Mountain shiner
- Conservation status: Least Concern (IUCN 3.1)

Scientific classification
- Kingdom: Animalia
- Phylum: Chordata
- Class: Actinopterygii
- Order: Cypriniformes
- Family: Leuciscidae
- Subfamily: Pogonichthyinae
- Genus: Lythrurus
- Species: L. lirus
- Binomial name: Lythrurus lirus (Jordan, 1877)
- Synonyms: Nototropis lirus Jordan, 1877;

= Mountain shiner =

- Authority: (Jordan, 1877)
- Conservation status: LC
- Synonyms: Nototropis lirus Jordan, 1877

Species of fish

The mountain shiner (Lythrurus lirus) is species of freshwater ray-finned fish belonging to the family Leuciscidae, the shiners, daces and minnows. The species can be found in drainages within Virginia, Alabama, Tennessee and Northwestern Georgia. In addition, the species is nearly restricted to the Coosa River system above the Fall Line in the Alabama River drainage.
The environment of the species is fresh benthopelagic water, and it lives in a temperate range from 38°N-33°N. Lythrurus lirus typically prefers clear flowing creeks and/or small rivers. These waters typically have moderate gradients and bottom materials that range from sand-gravel to rubble-boulders. The population of this species is represented by large subpopulations and locations. However, while the total adult population is not known specifically, it is speculated to be large.
The normal length of the species is typically 6 cm but it has been recorded that the maximum length to be 7.5 cm, which was a male. The peak of their mating season is between the months of May and June.

==Geographic distribution==
The species of the genus Lythrurus are commonly found in small streams that are distributed mainly in drainages of the Gulf Coast, locations in the Mississippi Valley, and the Piedmont region of the Atlantic Seaboard. The mountain shiner normally located above the Fall Line in Tennessee region, and prefers freshwaters that are of temperate climate. The geographical range which it inhabits is from 38°N to 33°N. Now, the exact population size is not known, however, it is assumed to be fairly large. The temporal variation of population size could be subjected to extrinsic factors. An example of this for the population size variance would be the annual, seasonal and even daily level changes that occur in aquatic systems. These fluctuations are a possibly explanation of why there are sometimes subpopulations that are isolated from other populations within the same river or streams.

==Ecology==
It prefers benthopelagic freshwater. These waters are typically clear flowing, riffle-type creeks, streams or small rivers. These types of waters can range from sand-gravel to rubble-boulder bottoms, and contain moderate gradients. The mountain shiner and the redfin shiner are considered "sister taxa". Since these two species are sister taxa it is safely assumed that they both have similar feeding habits and most likely feed on the same organisms.

════════

§ Task list:
- 1) Duplicate the stretch of the mountain shiner article from "Species of fish" through "Alabama River drainage.".
- 2) Do these statements agree with the mountain shiner article? For each one, answer yes or no and quote the words that decide it. (a) The longest recorded mountain shiner, at 7.5 cm, was a female. (b) The peak of the mating season falls between May and June. (c) The mountain shiner and the redfin shiner are considered sister taxa.
- 3) Take the mountain shiner article further from where it stops.
The records have nothing to do with the mountain shiner article.

════════

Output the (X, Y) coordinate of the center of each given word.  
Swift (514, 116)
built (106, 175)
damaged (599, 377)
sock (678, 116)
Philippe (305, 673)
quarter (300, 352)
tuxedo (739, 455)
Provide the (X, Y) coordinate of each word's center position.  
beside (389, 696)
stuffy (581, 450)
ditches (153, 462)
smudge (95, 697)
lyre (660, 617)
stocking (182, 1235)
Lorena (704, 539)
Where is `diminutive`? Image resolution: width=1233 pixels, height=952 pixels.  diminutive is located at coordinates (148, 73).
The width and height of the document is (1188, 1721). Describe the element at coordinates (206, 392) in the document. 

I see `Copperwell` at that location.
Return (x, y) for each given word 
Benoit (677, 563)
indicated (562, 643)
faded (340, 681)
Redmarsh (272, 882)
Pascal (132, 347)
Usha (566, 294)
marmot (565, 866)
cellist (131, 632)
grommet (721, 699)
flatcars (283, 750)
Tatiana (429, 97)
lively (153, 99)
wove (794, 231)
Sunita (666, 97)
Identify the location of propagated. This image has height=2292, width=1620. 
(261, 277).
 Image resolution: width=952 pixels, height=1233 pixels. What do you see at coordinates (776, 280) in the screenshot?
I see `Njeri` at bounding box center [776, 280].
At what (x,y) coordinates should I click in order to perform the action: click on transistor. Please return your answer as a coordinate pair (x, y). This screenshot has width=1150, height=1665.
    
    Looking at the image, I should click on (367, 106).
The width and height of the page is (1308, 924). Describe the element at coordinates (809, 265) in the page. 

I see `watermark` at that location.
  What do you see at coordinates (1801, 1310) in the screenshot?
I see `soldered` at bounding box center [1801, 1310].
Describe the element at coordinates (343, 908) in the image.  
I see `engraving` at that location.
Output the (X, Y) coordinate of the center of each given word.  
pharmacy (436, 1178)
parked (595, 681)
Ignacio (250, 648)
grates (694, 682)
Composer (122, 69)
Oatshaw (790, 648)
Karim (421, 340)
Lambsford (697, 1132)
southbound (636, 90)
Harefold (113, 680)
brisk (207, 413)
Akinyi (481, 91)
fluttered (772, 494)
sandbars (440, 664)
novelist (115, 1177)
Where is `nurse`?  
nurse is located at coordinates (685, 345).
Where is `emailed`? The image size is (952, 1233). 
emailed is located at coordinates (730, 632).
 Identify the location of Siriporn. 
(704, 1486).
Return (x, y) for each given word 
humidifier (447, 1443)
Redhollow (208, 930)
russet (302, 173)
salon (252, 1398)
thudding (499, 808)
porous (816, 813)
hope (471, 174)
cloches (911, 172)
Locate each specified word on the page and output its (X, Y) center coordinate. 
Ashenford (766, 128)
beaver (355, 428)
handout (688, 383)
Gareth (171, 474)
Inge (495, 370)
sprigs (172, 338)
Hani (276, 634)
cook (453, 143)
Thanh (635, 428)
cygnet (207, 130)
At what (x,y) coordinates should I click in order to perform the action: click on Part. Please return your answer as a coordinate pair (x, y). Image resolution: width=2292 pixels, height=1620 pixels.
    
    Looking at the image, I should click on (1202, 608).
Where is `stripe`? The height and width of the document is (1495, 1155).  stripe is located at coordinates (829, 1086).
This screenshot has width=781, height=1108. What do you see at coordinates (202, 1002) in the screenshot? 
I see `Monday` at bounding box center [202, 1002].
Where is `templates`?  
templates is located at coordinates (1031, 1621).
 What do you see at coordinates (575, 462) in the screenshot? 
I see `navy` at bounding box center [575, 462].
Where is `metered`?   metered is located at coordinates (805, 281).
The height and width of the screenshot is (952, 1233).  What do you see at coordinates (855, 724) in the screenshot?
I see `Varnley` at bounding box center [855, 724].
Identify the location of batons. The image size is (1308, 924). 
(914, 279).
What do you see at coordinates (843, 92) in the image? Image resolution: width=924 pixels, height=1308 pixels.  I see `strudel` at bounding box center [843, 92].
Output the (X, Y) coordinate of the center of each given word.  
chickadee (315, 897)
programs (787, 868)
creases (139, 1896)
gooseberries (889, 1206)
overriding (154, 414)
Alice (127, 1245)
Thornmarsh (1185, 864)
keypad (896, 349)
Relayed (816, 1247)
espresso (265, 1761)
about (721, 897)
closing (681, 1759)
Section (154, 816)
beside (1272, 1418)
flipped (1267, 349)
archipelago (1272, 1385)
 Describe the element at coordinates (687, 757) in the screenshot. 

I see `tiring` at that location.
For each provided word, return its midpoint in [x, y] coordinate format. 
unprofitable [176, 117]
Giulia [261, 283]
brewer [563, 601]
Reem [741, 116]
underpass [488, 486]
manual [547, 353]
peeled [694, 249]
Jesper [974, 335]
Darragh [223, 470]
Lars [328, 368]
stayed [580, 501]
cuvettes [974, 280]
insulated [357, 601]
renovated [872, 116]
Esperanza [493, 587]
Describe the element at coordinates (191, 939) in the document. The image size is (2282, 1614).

════════

§ Results:
- 1)
Species of fish

The mountain shiner (Lythrurus lirus) is species of freshwater ray-finned fish belonging to the family Leuciscidae, the shiners, daces and minnows. The species can be found in drainages within Virginia, Alabama, Tennessee and Northwestern Georgia. In addition, the species is nearly restricted to the Coosa River system above the Fall Line in the Alabama River drainage.

- 2)
(a) No: "it has been recorded that the maximum length to be 7.5 cm, which was a male."
(b) Yes: "The peak of their mating season is between the months of May and June."
(c) Yes: "The mountain shiner and the redfin shiner are considered "sister taxa"."

- 3)
Now the competition of the mountain shiner consists of mainly of the other species within the same subpopulation of Lythrurus and also other species like darters that are located within the same region. The main predators of this species are larger taxa of fish, which include the different species of trout.

==Life history==
Little data has been recorded on the life history, specifically, but data has been collected on its size, spawning and migrating patterns. The mountain shiner is a native species to North American and is not documented in other countries. According to a paper done by Shmidt, he states that the maximum length for most species in the genus Lythrurus is less than 70mm. For the mountain shiner specifically, the average adult size is between 35-55mm. However, some male specimens have been documented to reach a maximum size of 75 mm (Facts about mountain shiner). This rare maximum length could be due to the environment as well as nutrients that are available and maybe limited pressure from predators within the aquatic system.

The typically mating season for the mountain shiner is in between the time span of May and can end between the months of June/July, depending on location. Now the species does make seasonal migrations throughout the year. However these migrations are not of extensive distances. They travel approximately less than 200 km from their original location. The locations that they will migrate to are normally for either breeding or are winter grounds for hibernation.

==Current management==
Currently, mountain shiners are a least concern species on the Red List of the International Union for Conservation of Nature. With its status as a low conservation concern, the species does not have any significantly required management or monitoring. However, some research actions are being conducted on the species. The mountain shiner though has some localized threats that are not a major problem for the species as a whole. However, research is ongoing to collect more data to help better understand the patterns and habits of this species, found in four states.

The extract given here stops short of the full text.